Vous avez présenté Ohanami au Tambour en janvier. Pouvez-nous nous parler de cette pièce ?
Melvin Coppalle Dans un premier temps, il semble important de préciser que ma danse s’inspire du butô, danse contemporaine japonaise des années 60. Néanmoins, je tiens à souligner que ma formation aux mouvements et au corps en jeu a tout d’abord débuté par les arts martiaux que j’ai pratiqués pendant dix ans (kung-fu et Aikido). Ohanami est mon tout premier solo que je présente dans un cadre professionnel et en salle. Avant cela, je présentais surtout des formes hors-salle ou dans la rue. Ce nom, Ohanami, désigne ce temps où l’on va contempler l’éclosion des fleurs de cerisiers. Selon moi il s’agit également du passage entre la naissance et la mort. L’éclosion est belle parce qu’elle nous évoque indubitablement le caractère éphémère de celle-ci.
Ce solo, qui dure 45 minutes, se découpe en six tableaux ayant leurs univers propres, et racontant une histoire différente. Je me suis beaucoup inspiré de thématiques qui viennent nourrir constamment ma danse : la vieillesse, l’enfance, les tensions et dialogues entre virilité et féminité, la métamorphose… Autant de notions qui me traversent et me fascinent.
Entièrement maquillé de blanc, je présente sur scène un personnage à l’allure très marquée. Cet être est comme une page blanche sur laquelle tout vient s’inscrire et s’effacer. Il est à la fois la personnification de la séduction puis de l’érosion mais aussi du vacarme et du chaos qui, je crois, nous habitent tous dans une certaine mesure.
De tableau en tableau, le spectateur est invité dans un voyage contemplatif, fabriqué à l’aide de références à la mythologie japonaise, mais pas seulement… On y retrouve aussi la voix, celle d’une diva que j’interprète de manière très parodique. Il était primordial pour moi de mettre en scène le corps dans son entier, des ongles aux cheveux, des pieds à la langue… Dans ma danse, je souhaite tout mobiliser, chaque parcelle du vivant devient un outil à danser. Et chaque mouvement se doit de faire transpirer la vie à travers moi. C’est en tout cas le point de départ de chacune de mes créations : témoigner de la formidable pulsion de vie.

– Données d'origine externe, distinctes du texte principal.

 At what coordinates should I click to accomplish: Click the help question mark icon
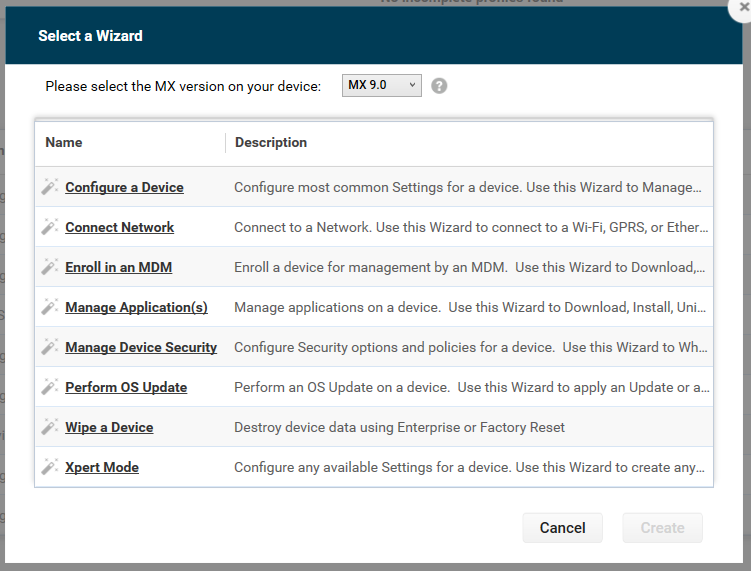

En tant que jeune artiste, que cela représente-t-il de jouer sur le campus où vous avez fait vos études ?
M. C. Ça a beaucoup de sens en effet... Mes deux années de master m’ont donné une opportunité de plonger intensément dans la recherche concernant la danse butô et d’en retirer les enseignements. C’est presque une manière de conclure cette recherche que de danser dans le lieu où tout a pratiquement commencé finalement… J’ai étudié là et maintenant j’y danse… En ce qui me concerne, je ne crois pas qu’il y ait meilleur moyen de dire « au revoir » à un lieu que d’y danser !
Comment votre formation en arts du spectacle est-elle venue nourrir votre recherche artistique personnelle ?
M. C. En arts du spectacle, on nous apprend très vite à devenir curieux de tout… À découvrir le plus de spectacles et donc d’univers artistiques différents (et on nous en donne les moyens !). Mon bagage universitaire m’a beaucoup aidé à structurer mes propos, à comprendre et verbaliser mon esthétique. La chose aurait pu rester très spontanée, mais, aujourd’hui, on demande beaucoup à l’artiste de faire un véritable travail d’analyse sur ses productions… Je rajoute que ma rencontre avec Brigitte Prost, maître de conférences à Rennes 2, m’a également beaucoup apporté. C’est certainement la première personne (hormis ma famille) qui m’a fait confiance et a pris des risques pour défendre mon travail artistique.